Emily Brontë nacía un día como hoy de 1818 en Thornton, Inglaterra, y partiría apenas treinta años después. La escritora no solo tiene el valor de su obra sino como vértebra de una cofradía que no se repite en la narrativa: las hermanas Brontë resultan el pilar de la novela victoriana y quienes patearon el tablero. Uno rígido, estructurado; tanto, que se calzaron las botas del varón para hacerlo y renacer como las mujeres que sus plumas supieron describir.

 

 

POR LALA TOUTONIAN

 

Oh, en la hora en que deba dormir,

Lo haré sin identidad,

Y ya no me importará cómo cae la lluvia,

O si la nieve cubre mis pies.

 

Emily, Charlotte y Anne Brontë firmaron sus obras como autores masculinos aportando la mirada femenina en la narrativa lo que causó no menos que estupor y desentendimiento. Pocas novelas debut causaron tanta controversia como Cumbres borrascosas. Los primeros críticos la consideraron desde inmoral hasta diabólica: la relación entre Heathcliff y Catherine era prácticamente incestuosa. Pero no fue tal, claro, acaso lo inmoral sea el trato que se le dio a la obra. Emily Brontë es, acaso, la primera novela mejor construida en idioma inglés. De ahí la importancia de su autora. Se elogia la fuerza de la novela, la estructura y el manejo dinámico y disciplinado de del estilo, muy adelantado para la época (publicada en 1847). Brontë seleccionó la sintaxis más adecuada para articular sus ideas de manera efectiva. 
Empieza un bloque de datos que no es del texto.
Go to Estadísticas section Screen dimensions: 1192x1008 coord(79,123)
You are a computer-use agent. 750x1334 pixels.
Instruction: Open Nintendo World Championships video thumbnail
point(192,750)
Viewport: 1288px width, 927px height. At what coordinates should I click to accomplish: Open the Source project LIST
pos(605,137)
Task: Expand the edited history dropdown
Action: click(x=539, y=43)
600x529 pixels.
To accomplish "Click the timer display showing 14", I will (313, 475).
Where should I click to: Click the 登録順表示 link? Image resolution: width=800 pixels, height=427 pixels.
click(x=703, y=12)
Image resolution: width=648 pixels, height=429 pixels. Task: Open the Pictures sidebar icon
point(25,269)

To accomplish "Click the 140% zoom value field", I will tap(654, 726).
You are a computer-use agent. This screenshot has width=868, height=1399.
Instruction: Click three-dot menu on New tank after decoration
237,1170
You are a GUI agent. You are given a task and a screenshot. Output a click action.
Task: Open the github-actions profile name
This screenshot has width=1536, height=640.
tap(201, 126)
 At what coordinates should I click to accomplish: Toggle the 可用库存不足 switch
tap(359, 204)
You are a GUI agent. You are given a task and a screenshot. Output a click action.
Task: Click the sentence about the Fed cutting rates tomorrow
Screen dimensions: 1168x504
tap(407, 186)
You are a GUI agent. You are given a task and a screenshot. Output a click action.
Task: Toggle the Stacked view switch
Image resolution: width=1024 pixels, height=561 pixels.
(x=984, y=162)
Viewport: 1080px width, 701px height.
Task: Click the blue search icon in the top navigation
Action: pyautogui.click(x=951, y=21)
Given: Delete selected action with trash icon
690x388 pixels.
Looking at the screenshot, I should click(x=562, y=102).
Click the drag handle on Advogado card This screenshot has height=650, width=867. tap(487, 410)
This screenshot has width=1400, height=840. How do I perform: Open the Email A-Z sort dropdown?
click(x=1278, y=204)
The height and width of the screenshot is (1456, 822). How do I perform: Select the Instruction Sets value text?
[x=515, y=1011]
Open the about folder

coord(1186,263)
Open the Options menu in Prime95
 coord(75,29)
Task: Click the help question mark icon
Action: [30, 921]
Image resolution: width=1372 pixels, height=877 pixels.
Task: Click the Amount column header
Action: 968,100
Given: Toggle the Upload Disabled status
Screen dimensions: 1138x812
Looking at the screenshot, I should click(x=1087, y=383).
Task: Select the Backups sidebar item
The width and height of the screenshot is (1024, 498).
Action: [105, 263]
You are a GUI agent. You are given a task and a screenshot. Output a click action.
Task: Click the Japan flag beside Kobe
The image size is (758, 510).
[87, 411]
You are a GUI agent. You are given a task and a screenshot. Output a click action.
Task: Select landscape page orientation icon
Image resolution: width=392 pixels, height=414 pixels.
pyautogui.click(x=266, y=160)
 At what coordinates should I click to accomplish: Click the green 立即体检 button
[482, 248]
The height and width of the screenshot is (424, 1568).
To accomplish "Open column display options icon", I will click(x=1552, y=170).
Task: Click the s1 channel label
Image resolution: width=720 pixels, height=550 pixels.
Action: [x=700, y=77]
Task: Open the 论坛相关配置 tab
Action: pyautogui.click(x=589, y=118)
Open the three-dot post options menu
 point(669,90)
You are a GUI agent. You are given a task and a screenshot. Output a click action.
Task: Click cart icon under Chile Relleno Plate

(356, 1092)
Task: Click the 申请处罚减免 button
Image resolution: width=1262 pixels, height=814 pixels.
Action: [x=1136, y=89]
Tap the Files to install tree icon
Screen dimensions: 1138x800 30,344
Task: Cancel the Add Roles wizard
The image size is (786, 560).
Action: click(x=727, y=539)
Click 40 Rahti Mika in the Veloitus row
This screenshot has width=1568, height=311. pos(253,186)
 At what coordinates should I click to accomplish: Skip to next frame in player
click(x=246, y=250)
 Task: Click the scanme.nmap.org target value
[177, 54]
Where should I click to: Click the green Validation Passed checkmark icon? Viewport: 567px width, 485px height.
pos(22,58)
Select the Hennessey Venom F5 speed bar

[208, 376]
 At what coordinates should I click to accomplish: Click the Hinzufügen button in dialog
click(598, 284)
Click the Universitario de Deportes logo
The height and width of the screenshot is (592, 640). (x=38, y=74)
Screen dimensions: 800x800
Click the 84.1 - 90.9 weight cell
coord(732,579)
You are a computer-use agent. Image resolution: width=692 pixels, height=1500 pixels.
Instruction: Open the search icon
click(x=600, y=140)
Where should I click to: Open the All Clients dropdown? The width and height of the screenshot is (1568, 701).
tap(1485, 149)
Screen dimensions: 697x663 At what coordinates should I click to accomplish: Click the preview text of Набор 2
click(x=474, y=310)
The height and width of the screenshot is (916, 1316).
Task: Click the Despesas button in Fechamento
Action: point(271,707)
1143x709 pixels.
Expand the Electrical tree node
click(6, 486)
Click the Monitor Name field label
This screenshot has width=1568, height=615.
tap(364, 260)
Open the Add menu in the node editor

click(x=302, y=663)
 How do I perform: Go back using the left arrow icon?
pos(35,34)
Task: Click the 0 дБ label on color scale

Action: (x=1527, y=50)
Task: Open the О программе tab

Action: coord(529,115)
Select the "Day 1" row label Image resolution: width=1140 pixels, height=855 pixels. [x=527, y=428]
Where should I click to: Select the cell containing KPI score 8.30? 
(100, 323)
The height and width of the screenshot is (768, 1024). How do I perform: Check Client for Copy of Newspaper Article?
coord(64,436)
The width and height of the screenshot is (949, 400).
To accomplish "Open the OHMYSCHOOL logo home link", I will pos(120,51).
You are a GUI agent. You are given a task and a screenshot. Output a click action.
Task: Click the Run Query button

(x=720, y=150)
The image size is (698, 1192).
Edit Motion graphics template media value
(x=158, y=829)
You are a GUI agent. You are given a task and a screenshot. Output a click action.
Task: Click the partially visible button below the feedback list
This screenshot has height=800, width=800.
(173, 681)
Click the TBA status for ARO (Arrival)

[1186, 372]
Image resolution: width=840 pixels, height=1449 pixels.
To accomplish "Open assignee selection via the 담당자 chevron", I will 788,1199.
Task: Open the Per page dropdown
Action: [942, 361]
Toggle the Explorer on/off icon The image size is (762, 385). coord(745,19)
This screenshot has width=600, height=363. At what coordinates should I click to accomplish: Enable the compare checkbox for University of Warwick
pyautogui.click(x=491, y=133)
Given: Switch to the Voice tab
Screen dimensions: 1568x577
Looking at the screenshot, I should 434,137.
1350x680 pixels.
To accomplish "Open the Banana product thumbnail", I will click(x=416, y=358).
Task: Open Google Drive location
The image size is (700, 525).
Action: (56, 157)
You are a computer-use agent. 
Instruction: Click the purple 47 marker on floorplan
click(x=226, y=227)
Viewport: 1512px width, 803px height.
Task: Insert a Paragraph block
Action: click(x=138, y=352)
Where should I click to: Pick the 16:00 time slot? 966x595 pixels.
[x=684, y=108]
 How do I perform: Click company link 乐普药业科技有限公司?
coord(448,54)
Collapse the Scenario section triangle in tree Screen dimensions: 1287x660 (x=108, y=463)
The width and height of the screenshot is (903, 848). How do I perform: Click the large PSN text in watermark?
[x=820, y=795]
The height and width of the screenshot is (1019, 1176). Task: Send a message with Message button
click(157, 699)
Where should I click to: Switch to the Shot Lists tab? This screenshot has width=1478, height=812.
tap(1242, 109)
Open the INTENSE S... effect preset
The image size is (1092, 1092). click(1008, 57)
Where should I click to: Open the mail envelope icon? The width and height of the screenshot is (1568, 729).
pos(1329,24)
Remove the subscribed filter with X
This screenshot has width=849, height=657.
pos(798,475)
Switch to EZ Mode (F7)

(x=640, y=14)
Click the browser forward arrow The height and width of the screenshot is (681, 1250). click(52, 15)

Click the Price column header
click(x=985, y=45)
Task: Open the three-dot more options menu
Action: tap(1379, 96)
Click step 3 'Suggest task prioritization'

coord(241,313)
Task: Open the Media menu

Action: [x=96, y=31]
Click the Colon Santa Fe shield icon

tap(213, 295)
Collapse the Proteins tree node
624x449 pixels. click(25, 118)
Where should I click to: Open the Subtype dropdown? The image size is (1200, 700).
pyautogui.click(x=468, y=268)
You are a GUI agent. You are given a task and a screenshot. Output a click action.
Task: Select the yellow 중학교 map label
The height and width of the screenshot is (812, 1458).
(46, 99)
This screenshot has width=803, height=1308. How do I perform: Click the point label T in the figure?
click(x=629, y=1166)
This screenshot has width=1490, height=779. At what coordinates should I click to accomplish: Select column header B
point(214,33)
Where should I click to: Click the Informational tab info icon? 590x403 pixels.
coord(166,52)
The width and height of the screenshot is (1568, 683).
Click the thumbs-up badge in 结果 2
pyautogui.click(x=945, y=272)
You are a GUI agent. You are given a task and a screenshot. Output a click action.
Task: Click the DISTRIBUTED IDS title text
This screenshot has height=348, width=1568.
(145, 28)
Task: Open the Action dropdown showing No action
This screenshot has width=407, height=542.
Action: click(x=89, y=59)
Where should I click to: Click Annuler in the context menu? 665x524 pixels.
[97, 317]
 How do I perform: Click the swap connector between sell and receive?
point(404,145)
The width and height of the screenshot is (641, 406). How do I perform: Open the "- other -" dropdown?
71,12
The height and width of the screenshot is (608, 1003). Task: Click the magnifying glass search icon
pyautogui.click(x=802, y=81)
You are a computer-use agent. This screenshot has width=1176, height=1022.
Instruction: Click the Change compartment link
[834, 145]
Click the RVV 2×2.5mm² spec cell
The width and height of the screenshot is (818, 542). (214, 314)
Emily fue la quinta de seis hermanos, huérfana de madre desde muy pequeña, fue enviada junto a sus hermana Charlotte, Mary y Elizabeth a un internado. Estas últimas dos mueren de tuberculosis ahí y así resulta la escuela Lowood tan bien descripta por Charlotte en Jane Eyre. El paralelismo de su obra y su vida es una constante: el fatalismo que la condena prácticamente desde su nacimiento, sin una presencia maternal, con un padre clérigo fuertemente conservador, viviendo en esos páramos alejados de la buena de Dios, con el clima como alineador del temperamento de sus personajes. Su vida y sus escritos son un drama de inestabilidades. Lo borrascoso se introduce en grietas sociales, psicológicas y hasta ideológicas del mundo que representa de manera perturbadora, y como tal, agitadora. Los límites de la identidad social y sexual están dramatizados por sus personajes exponiendo así el ser se construye de modo conflictivo. Ese es el poder de Emily Brontë: argumentar y examinar las contradicciones ideológicas (Heathcliff es la representación del odio a partir del amor imposibilitado, mientras que el delirio de Cathy resulta como consecuencia de su propia inestabilidad frente a los mismos sentimientos). 

La vida de Emily Brontë está cercada por un halo de misterio y como tal, pintarrajeada con mitos, la falta de diarios así lo quisieron (muchos de los escritores guardaban celosamente diarios como crónicas de una vida a estudiar). Sabemos que no se casó sumando quizá al legado de lo que es ese primer puntapié de patada feminista como resultan sus personajes -y los de sus hermanas-, que cuidó a su hermano Patrick de sus vicios y debilidades, que fue una gran poeta -mejor que Charlotte, que fue una eximia novelista, claro- y que la melancolía la acompañó toda su vida.

Emily, como el fantasma de Catherine, sobrevuela entre vientos helados cada vez que un libro suyo se abre. Déjenla entrar.